Según explicó el funcionario, el procedimiento se realizó conforme a la Convención de Viena sobre el Derecho de los Tratados, que regula este tipo de decisiones soberanas.
La administración del presidente Javier Milei sostiene que la salida de la OMS responde a la necesidad de reforzar la soberanía en políticas de salud y recuperar autonomía en la toma de decisiones.
Desde el Ejecutivo se ha argumentado que las directrices del organismo internacional durante la pandemia de covid 19 no fueron efectivas, al considerar que estuvieron influenciadas por intereses políticos.
El gobierno también ha señalado que, sin la intermediación de la OMS, Argentina podrá diseñar estrategias sanitarias más alineadas con su contexto interno, optimizando recursos y priorizando evidencia científica propia.

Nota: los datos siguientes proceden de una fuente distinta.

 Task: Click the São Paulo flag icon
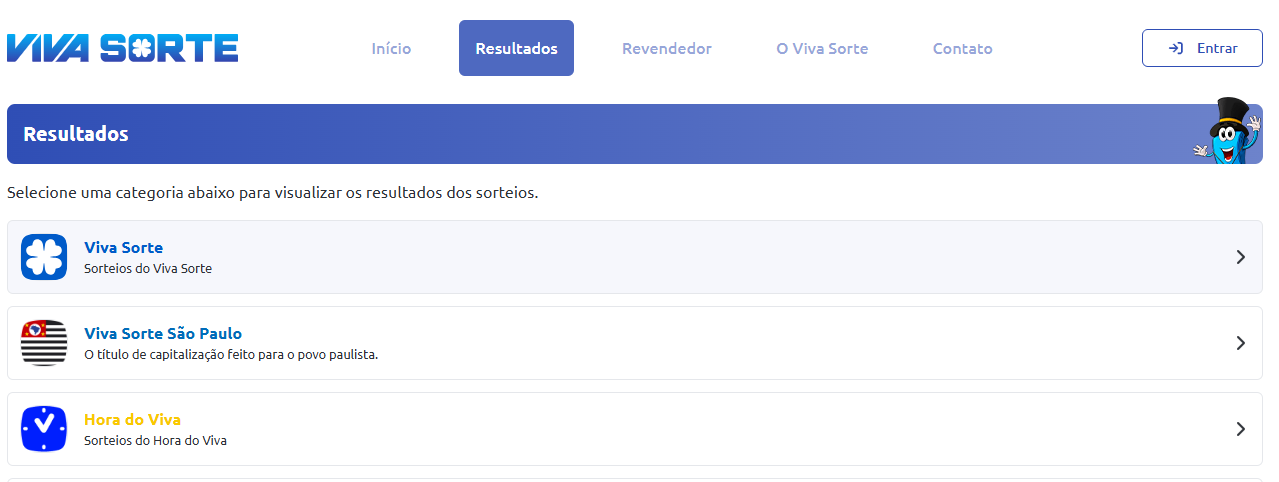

En sintonía con la política exterior de Estados Unidos
La decisión argentina sigue una línea similar a la adoptada por Donald Trump, uno de los principales aliados internacionales de Milei, quien también impulsó el retiro de su país del organismo sanitario.
Este alineamiento refleja un cambio en la política exterior argentina, con mayor cercanía a Washington y una postura crítica frente a organismos multilaterales.
El gobierno argentino ha calificado a la OMS como un organismo que ha ampliado sus competencias más allá de su mandato, afectando la autonomía de los Estados miembros.
Incluso, Milei llegó a describir a la organización como un “organismo nefasto”, al referirse a su rol durante la pandemia, particularmente en relación con las medidas de confinamiento.
Desde la administración argentina se ha insistido en que los organismos internacionales deben rendir cuentas y evitar convertirse en plataformas de imposición política.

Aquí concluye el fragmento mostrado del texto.